While steeply rising property prices in Australia and the US give every indication that the problem is becoming global (probably reflecting a fundamental flaw in modern capitalism whereby Keynesian demand management sets off house price booms instead of the intended increases in production), only in Ireland has a government body, the NESC, taken the logical step of looking at Land Value Taxation (LVT): a logical step, since the alternative of over-extending interest-rate policy is dangerous economically, risking industrial slow-down, even recession and may not work anyway.

At the time of drafting this submission, we have high interest rates, which injure business, and continuing house-price inflation: a real double whammy which the Tory Party are, fortunately, not in a position to exploit. We would contend that interest rates are not appropriate to the task of curbing house-price inflation; that they cannot be low (to suit business) and high (to restrain the property market) at the same time equally; that to curb property inflation they would have to be set so high as to prejudice the interests of business.

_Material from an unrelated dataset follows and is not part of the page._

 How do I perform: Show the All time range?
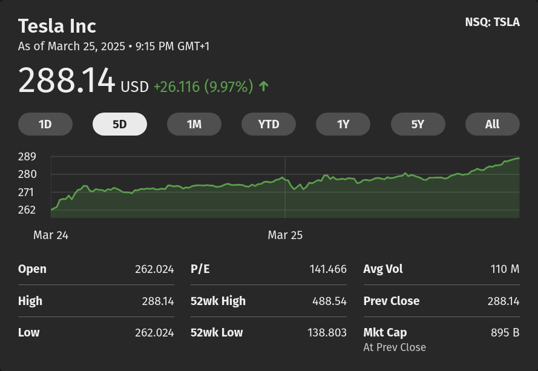click(492, 124)
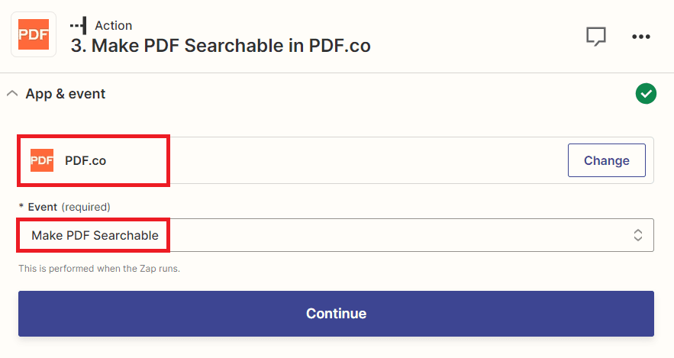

The alternative to interest rates is to tax house price increases - something which would effect the necessary macroeconomic shift without being unpopular, if other taxes are reduced proportionately on a revenue-neutral basis. As well as being comprehensive, so that investment would not be hedged into commercial or agricultural land, as might happen with a housing-only tax, LVT passes the test of fairness, since it taxes not the fabric of the house, which the owner may have improved, but the land underneath whose value has increased from society’s efforts in improving local infrastructure and increasing the money supply.
In this way the levy is, in fact, a system of compulsory repayments of government money that has sunk into land values as into a sump.

Therefore, while a typical young couple may pay a £700 a month mortgage, approximately half of this goes to paying for bare earth buried under the building - a literal waste of money, which people abroad with less challenging geography escape paying. People here are already paying a levy on their land; we are simply saying that its product should not remain in private hands when its yield would transform the national finances by a system that would run on simple valuations on broad district lines.

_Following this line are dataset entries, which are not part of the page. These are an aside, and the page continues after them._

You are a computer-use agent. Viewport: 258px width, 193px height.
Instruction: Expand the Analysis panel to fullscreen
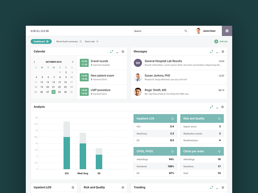pos(212,107)
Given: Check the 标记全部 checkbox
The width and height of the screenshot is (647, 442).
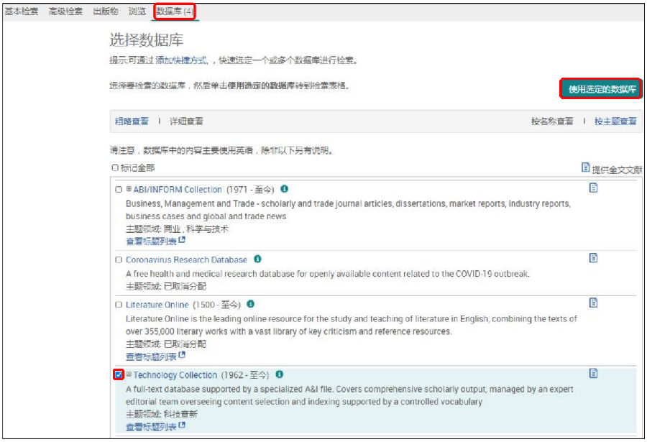Looking at the screenshot, I should click(115, 168).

Another approach to house-price inflation is the supply-side method adopted by John Prescott of building a huge number of houses in the South-East. The problem here is that it will take decades for its benefits to work through and the growth areas look like they will become commuter dormitories for London, not the sustainable communities he envisages.

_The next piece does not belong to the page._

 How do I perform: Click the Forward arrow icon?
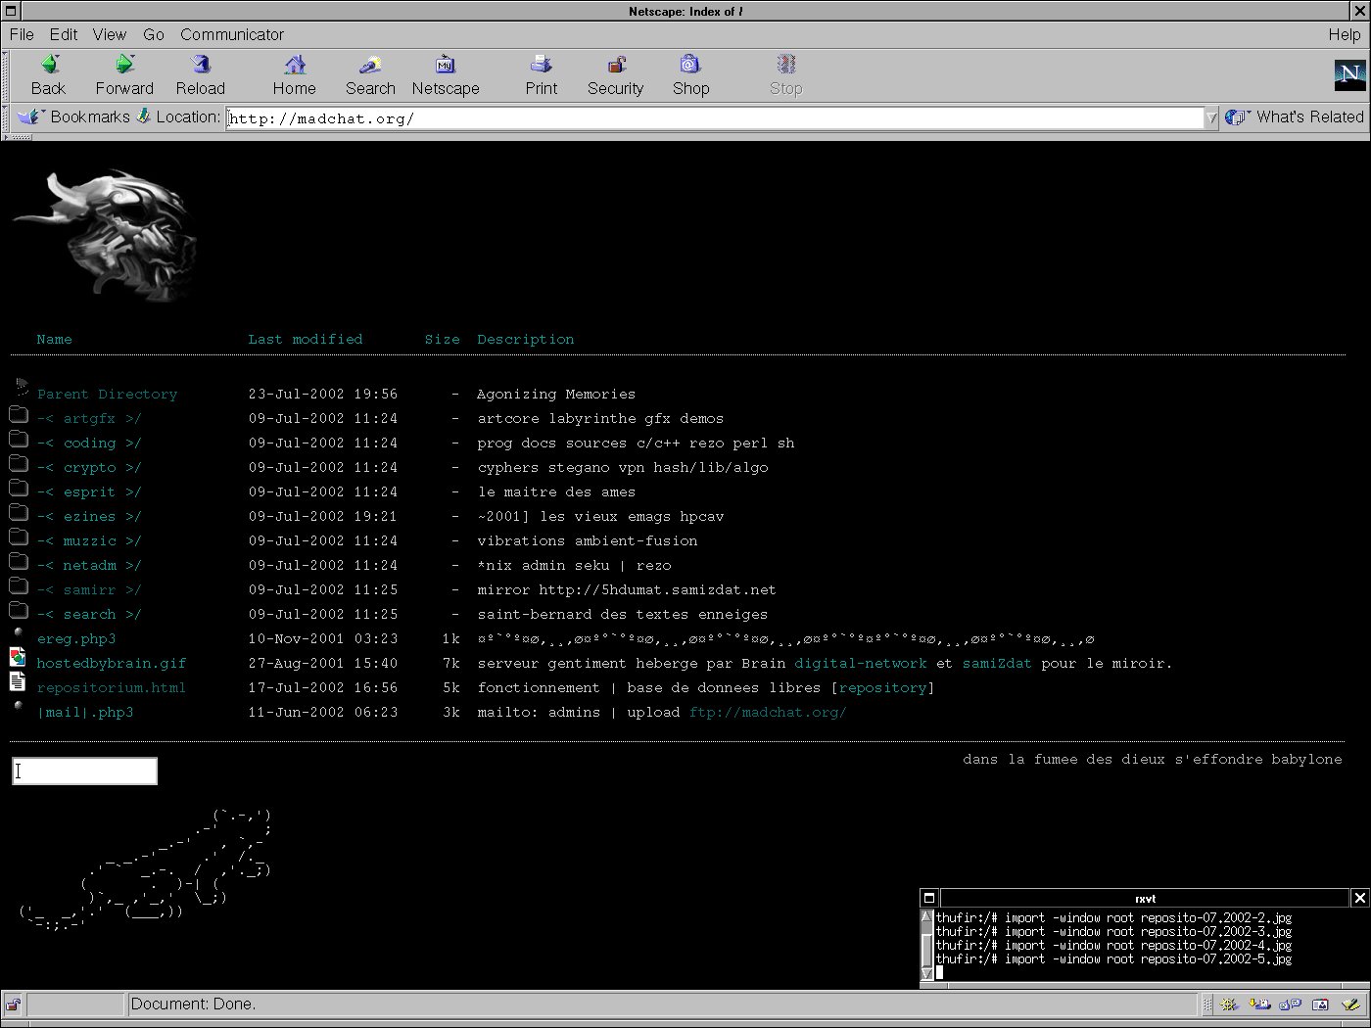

Since gradually lowering the proportion of incomes taken up by mortgage repayments, which is one of the objects of the exercise, will release a lot of extra purchasing power into the non-property / more productive sectors of the economy, it is altogether possible that this will support not only the new cyber-industries so often adduced, but also the revival of older industries producing furniture, toys, shoes and clothing, presently obtained as cheap imports (under arrangements dependent on cheap, foreign labour which look suspiciously colonial). Should there be such a revival, it would most probably centre on the old locations where the necessary skills remain, in the industrial north of England and the Midlands, for instance: miles away from the Prescott growth areas.

It would be better to deal with the house price inflation first by LVT and once it has been removed from the system, develop communities around existing nuclei.

The Labour Party has to make up its mind about its identity: whether it exists to distribute wealth in return for work or to reward owner-occupiers by the current £150 a day for doing nothing.